Je travaille pour un service public et je souhaite orienter quelqu’un vers la médiation

En tant que travailleur social d’un CPAS, agent communal, représentant politique au niveau local ou employé de tout autre service public, vous êtes sans doute confronté à des personnes en conflit (familial, local, scolaire, contractuel, …)

Même s’il peut paraître insignifiant, ce conflit fait pourtant naître chez les personnes concernées un grand sentiment d’insécurité et d’inconfort.

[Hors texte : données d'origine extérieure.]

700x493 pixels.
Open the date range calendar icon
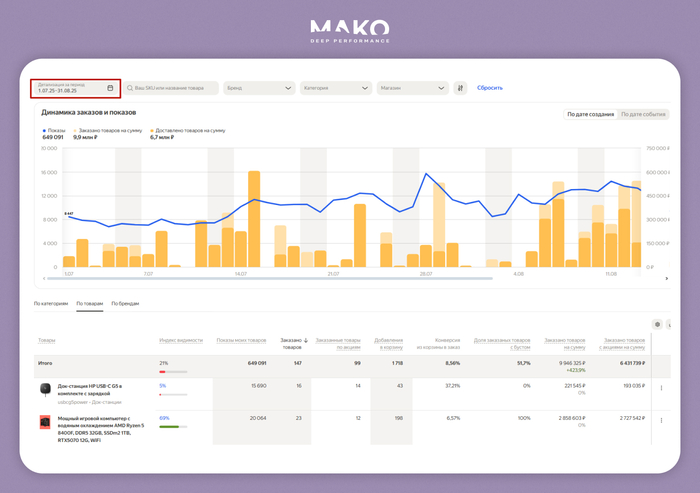110,88
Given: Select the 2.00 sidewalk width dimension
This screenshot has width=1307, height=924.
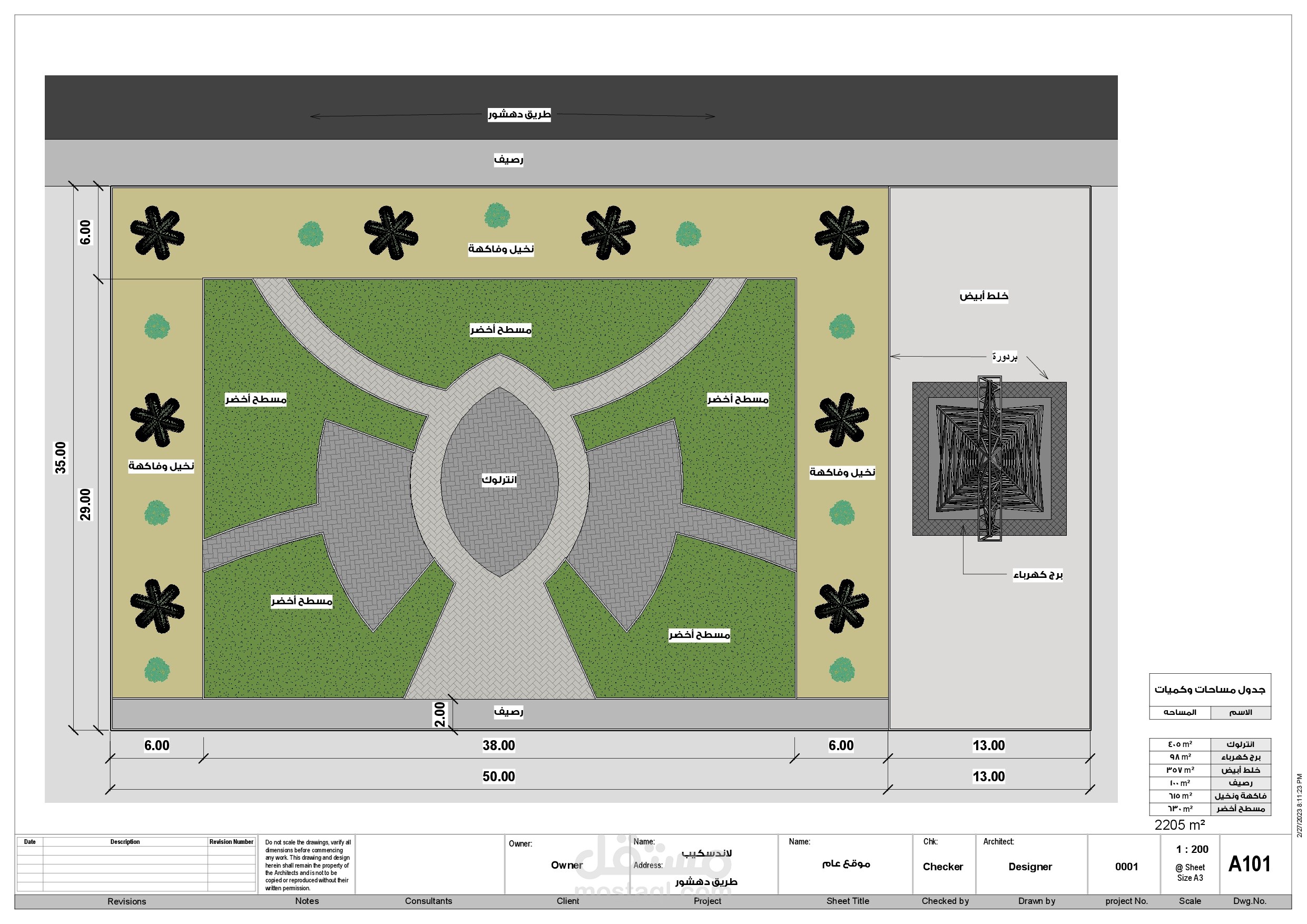Looking at the screenshot, I should 439,714.
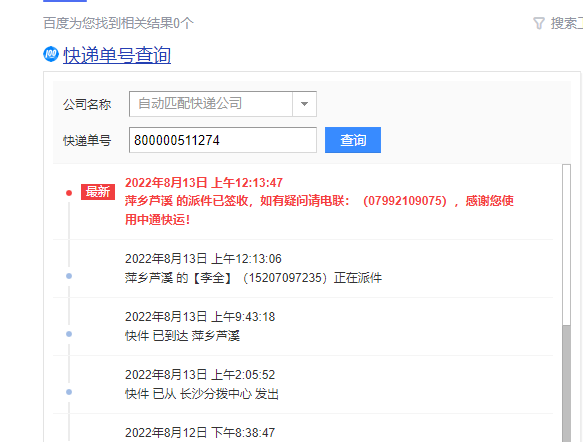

Ces personnes insistent, s’acharnent ou bien s’isolent, ruminent leurs problèmes et se sentent détruites jusqu’à ce qu’un événement provoque une réaction disproportionnée, souvent irréversible…

Vous pensez que le différend pourrait être résolu si les deux personnes acceptaient de se parler ?

Dans ce cas, plutôt que de conseiller de déposer plainte à la police ou d’introduire une action en justice devant le Juge de paix, vous pouvez leur parler de la médiation, comme mode de résolution de conflit à l’amiable. La médiation est un processus tout à fait volontaire ; elle ne sera donc possible que si les deux parties en conflit acceptent de venir en médiation.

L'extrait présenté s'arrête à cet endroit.